Start of Input data
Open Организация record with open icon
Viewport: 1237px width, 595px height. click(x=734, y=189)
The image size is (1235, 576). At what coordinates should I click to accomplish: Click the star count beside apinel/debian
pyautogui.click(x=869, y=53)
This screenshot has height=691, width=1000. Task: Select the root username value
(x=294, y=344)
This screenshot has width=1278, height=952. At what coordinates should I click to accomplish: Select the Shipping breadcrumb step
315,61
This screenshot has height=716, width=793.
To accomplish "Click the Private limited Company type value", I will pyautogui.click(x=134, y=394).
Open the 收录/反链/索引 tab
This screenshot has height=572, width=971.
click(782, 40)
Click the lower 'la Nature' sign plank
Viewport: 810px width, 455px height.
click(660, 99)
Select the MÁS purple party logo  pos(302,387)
End of Input data
* Description of the task
Copy down the whole of the data above, matching it exactly.

* Solution to this exercise
Open Организация record with open icon
Viewport: 1237px width, 595px height. click(x=734, y=189)
The image size is (1235, 576). At what coordinates should I click to accomplish: Click the star count beside apinel/debian
pyautogui.click(x=869, y=53)
This screenshot has height=691, width=1000. Task: Select the root username value
(x=294, y=344)
This screenshot has width=1278, height=952. At what coordinates should I click to accomplish: Select the Shipping breadcrumb step
315,61
This screenshot has height=716, width=793.
To accomplish "Click the Private limited Company type value", I will pyautogui.click(x=134, y=394).
Open the 收录/反链/索引 tab
This screenshot has height=572, width=971.
click(782, 40)
Click the lower 'la Nature' sign plank
Viewport: 810px width, 455px height.
click(660, 99)
Select the MÁS purple party logo  pos(302,387)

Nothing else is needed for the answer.